• **Work order**
Each line of the data below holding the word "agent" must be copied.

• **Material for the task**

----

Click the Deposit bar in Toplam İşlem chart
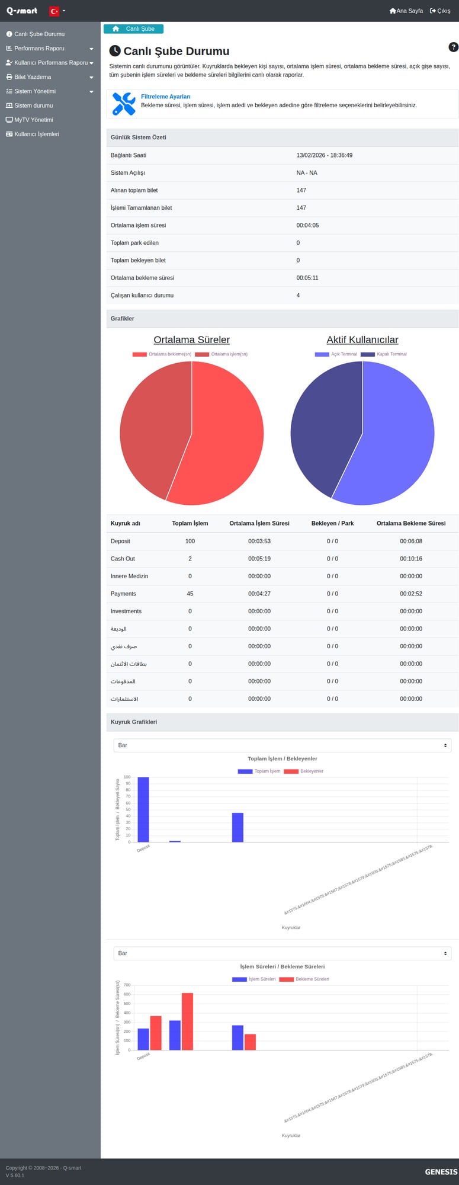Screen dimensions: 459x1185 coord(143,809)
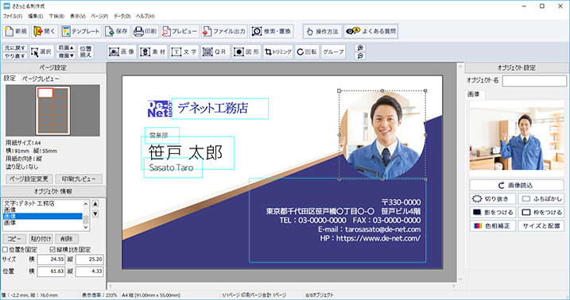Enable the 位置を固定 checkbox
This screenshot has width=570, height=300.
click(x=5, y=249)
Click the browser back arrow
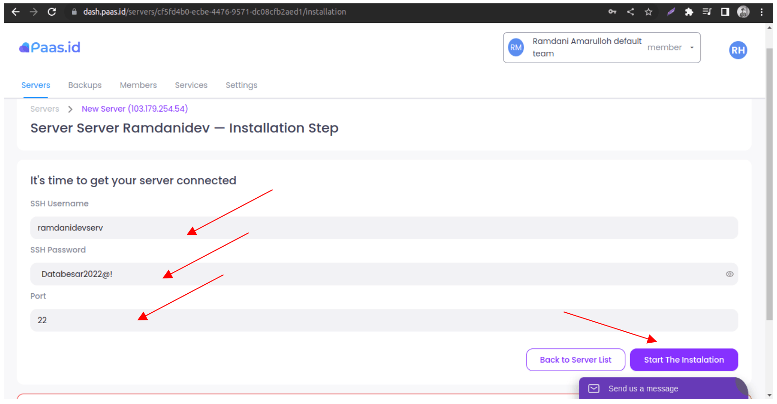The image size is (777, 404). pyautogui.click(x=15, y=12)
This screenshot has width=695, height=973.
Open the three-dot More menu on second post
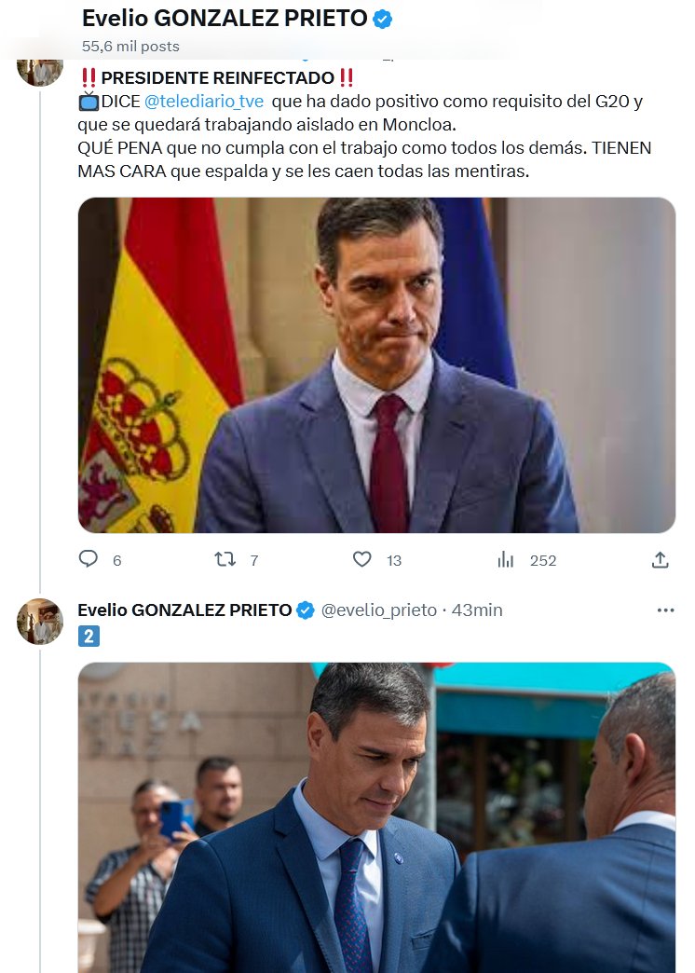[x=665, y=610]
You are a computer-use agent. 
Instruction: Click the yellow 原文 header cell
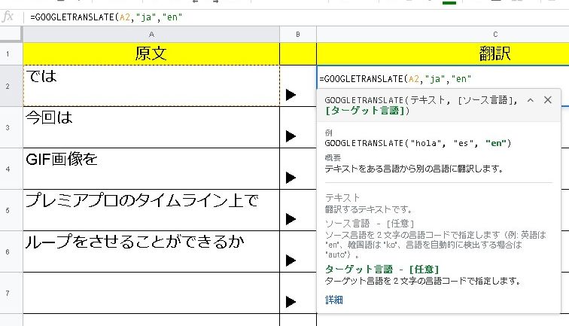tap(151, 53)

----

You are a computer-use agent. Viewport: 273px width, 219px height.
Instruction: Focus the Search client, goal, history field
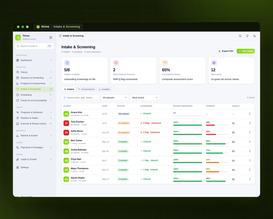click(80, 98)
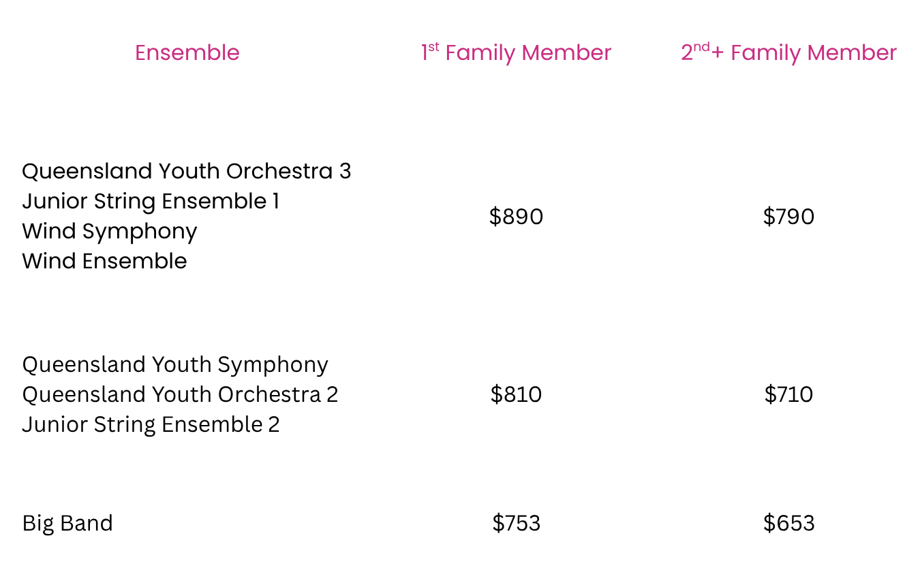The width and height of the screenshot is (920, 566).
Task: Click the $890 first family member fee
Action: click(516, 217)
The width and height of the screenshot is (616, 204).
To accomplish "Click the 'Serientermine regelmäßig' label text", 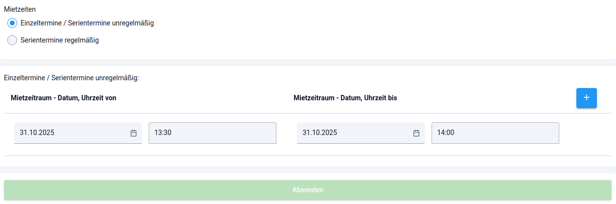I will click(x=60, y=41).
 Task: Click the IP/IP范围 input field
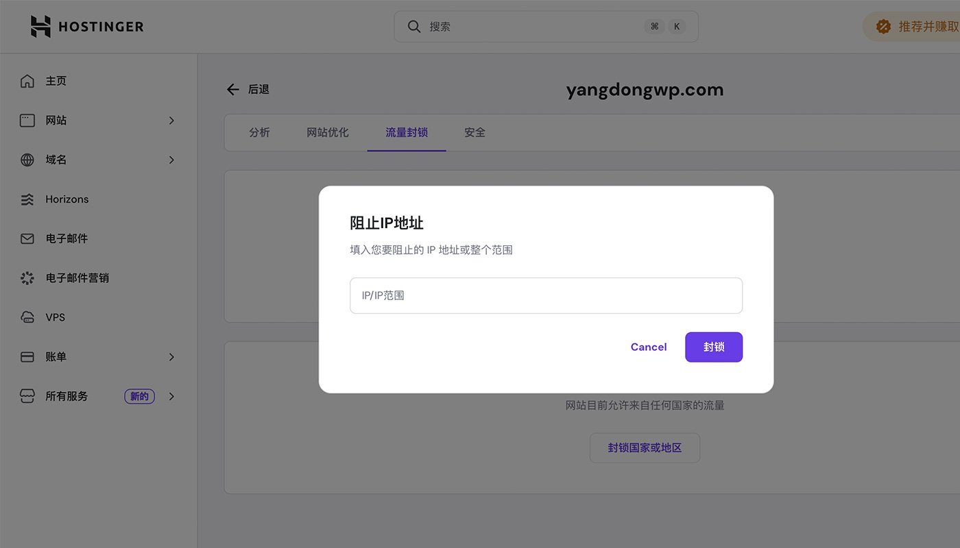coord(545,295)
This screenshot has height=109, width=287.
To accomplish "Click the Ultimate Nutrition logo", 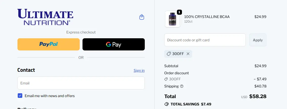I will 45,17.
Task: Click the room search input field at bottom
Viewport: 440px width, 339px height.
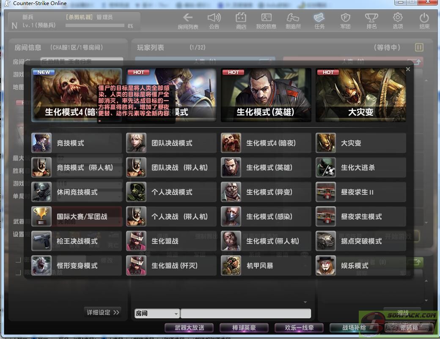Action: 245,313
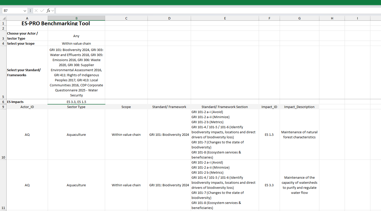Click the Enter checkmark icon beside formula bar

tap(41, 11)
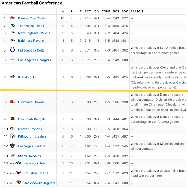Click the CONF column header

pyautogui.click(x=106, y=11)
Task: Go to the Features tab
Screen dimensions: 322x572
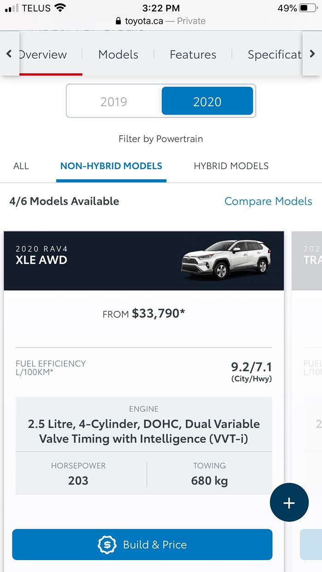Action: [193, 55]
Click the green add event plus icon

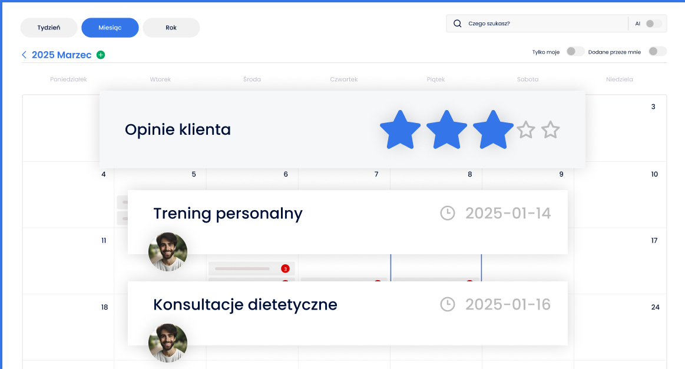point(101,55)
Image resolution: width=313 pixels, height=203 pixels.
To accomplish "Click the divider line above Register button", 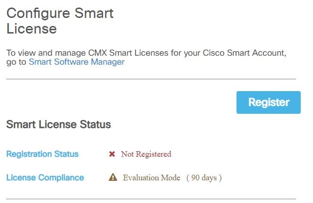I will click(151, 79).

----

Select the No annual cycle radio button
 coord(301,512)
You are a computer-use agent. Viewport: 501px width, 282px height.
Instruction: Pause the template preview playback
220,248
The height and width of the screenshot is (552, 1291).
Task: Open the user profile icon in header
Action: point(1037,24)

----

• **Your solution**
You are a computer-use agent. 
You are a computer-use agent. Viewport: 273px width, 219px height.
You are a computer-use agent. Viewport: 501px width, 282px height.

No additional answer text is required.